Less severe damage is associated with hyperactivity, poor memory and planning skills, poor co-ordination and lower IQ, but this is often not recognised as associated with maternal drinking.

Last year the Department of Health revised guidelines to say women should not drink at all during pregnancy but if they choose to they should stick to one or two units once or twice a week and not get drunk.

Figures released by the NHS Information Centre revealed that 55 per cent of women in the UK admitted drinking alcohol while pregnant.

Of the women who drank before they conceived, only a third gave up alcohol altogether while pregnant and the rest said they cut down.

The survey also found 61 per cent of mothers aged 35 or over said they drank while pregnant compared to 47 per cent of those aged under 20.

Older mothers were also less likely to give up alcohol while pregnant.

Susan Fleischer, director of the charity National Organisation for Feotal Alcohol Syndrome, said women in powerful and male dominated careers had been calling their helpline after their children were diagnosed with the disorder.

She said these women were not alcoholics but had a regular habit of drinking with male colleagues and found it harder to stop while they were pregnant.

Ms Fleischer, who has an adoptive daughter with the condition, said: “Not all women who drink during pregnancy will harm their child but the only way to be sure is not to drink at all.
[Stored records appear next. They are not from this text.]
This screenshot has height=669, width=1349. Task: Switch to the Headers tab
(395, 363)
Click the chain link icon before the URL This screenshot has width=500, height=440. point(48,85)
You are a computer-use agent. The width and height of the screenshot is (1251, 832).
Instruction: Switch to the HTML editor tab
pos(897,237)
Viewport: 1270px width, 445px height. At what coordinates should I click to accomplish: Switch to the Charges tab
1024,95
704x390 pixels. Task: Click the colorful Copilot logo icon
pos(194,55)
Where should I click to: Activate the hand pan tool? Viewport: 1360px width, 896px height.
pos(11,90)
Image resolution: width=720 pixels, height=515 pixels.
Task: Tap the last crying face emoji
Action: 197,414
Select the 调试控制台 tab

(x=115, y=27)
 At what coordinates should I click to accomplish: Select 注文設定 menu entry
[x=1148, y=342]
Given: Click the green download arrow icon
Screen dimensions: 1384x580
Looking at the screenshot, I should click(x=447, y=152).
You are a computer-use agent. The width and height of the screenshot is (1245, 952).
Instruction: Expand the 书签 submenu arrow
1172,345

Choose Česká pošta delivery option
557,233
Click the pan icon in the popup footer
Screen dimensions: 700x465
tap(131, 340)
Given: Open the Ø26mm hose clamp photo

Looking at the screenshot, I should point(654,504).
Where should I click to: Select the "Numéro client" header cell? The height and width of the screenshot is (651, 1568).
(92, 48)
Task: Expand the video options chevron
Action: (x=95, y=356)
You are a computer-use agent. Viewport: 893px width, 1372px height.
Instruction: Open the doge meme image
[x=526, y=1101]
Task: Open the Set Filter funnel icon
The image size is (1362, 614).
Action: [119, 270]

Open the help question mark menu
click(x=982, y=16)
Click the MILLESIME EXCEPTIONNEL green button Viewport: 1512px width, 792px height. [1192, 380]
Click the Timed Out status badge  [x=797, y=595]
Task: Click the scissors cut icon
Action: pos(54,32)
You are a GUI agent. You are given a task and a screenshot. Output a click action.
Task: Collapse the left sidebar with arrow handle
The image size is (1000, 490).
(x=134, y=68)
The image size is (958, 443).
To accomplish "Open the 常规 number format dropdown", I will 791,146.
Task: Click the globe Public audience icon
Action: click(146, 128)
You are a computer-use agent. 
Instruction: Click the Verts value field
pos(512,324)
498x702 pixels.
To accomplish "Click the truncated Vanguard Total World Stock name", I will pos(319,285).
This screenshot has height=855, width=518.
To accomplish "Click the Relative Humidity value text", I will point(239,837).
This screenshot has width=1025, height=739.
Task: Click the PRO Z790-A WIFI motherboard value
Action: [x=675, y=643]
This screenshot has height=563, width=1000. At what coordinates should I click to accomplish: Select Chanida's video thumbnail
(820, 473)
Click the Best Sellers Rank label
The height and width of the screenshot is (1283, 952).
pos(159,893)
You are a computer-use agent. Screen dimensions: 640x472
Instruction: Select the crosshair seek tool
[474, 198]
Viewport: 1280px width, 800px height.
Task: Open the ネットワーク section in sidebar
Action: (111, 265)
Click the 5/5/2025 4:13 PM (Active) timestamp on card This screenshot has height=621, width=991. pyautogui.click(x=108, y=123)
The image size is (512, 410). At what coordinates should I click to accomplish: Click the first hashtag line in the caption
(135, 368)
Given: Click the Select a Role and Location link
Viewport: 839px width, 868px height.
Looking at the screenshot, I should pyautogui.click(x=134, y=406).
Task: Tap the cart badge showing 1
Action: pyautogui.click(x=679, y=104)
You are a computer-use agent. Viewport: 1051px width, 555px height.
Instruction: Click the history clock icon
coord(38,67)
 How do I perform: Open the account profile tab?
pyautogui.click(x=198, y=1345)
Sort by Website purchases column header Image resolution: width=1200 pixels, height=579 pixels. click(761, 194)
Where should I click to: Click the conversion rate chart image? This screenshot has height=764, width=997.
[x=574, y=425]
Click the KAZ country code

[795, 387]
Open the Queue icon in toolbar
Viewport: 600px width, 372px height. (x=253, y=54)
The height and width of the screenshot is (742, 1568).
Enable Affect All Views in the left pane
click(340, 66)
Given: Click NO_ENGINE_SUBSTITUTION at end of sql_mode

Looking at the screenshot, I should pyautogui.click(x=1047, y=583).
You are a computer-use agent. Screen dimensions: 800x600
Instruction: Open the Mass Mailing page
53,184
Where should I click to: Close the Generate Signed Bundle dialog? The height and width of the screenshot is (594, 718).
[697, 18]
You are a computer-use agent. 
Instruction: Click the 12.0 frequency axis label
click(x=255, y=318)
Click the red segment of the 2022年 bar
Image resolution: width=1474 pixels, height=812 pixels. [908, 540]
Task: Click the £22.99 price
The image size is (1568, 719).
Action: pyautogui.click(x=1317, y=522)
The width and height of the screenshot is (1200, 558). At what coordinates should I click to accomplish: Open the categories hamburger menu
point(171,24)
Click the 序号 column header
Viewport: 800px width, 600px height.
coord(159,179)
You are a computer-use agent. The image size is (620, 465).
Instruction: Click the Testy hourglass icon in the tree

“Some of the children being admitted to hospital because of their own drinking will have brain damage caused by their mother’s drinking and there will be a smattering of middle class kids in there too.”

Survey by the charity Tommy’s in 2004 found one in four pregnant women drink between two and five units of alcohol a week, double the recommended weekly limit.

Reliable studies on the numbers of babies born affected by alcohol have not been carried out in the UK but in other European countries and in America and Canada it is estimated that between 20 and 40 children per 1,000 have feotal alcohol spectrum disorder and fewer have the full blown syndrome.